木工は失敗して初めて、失敗した方法が”ダメな方法”である、ということがわかる「仕組み」になっています。何を言っているのかと思うかもしれません。良い方法と悪い方法を判別すること。その唯一の方法が失敗することだというのです。断じて、本に書いてあることが本当ではありませんし、だれかが作った動画が真実ではありません。このブログで言っていることも、本当は真実ではないかも知れません。自分で確かめること。これ以上に確かなことはありません。ですから、失敗は成長するために必要なことなので、多いに失敗しましょう。失敗を恐れない勇気。言葉でいうと簡単ですが、これが怖いものです。

今までのやり方を疑い、学んだ方法を疑い、自分なりの解釈をプロセスの中に見出すこと。学習というと、常に正解が求められると、勘違いするかも知れません。
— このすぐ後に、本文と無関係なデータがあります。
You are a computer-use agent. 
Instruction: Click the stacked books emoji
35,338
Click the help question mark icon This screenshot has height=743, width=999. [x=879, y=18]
実はそんなことはありません。物事を達成する方法はいくらでもあるのです。心が折れない限り、前に進むことができます。でも、心が折れた場合は、、、、一週間くらい気分転換しましょう。きっとまたやる気が復活していることでしょう。

“Cartouch”とは写真のような、渕に装飾が施されたエンブレムのことです。レタリングやシンボルを他の背景から区別して、わかりやすくするためのもので、古代ローマ時代から存在します。波打つモールディングを際と表面に施したものをCartouchと呼び、ラテン語のpaperを意味するchartaとイタリア語のscrollを意味するcartoccioを語源とするようです。

教室では、このCartochを手作りすることを第一の課題目標とします。中央にはチップカービングという手法で名前を彫ります。

[カートゥシェの用途]

名前を彫るので、表札に使うこと意図します。自分の家用の表札を作ることもあるでしょうが、それよりむしろ、時間と労力をかけて、これを制作することで、作り手の気持ちを伝えることを実現したいと考えています。 たとえば、結婚のお祝い用とか、何かの記念のプレゼントとか、作り手が伝えたい気持ちを物に込めるお手伝いをすることを教室では目的とします。

さて、それではそろそろ仕事にとりかかることにしましょう!

「諸君、明日はもっと良いものをつくろう」(アントニオ・ガウディ)

「Mañana venid temprano que haremos cosas muy bonitas.」Antoni Gaudí i Cornet(1852-1926)

ガウディは交通事故で亡くなりましたが、亡くなった日の朝に職人たちに送った言葉と言われています。いつまでたっても完成しないサクラダ・ファミリア。それは、現場の想像力を信じ、今日よりも、明日の方が良いものになっていると信じる強さの結晶。手を動かくことで、「もっと、良いものができる」と信じること。まずは、今は完成することが目標ではありません。良いものを作ること。これに集中しましょうか。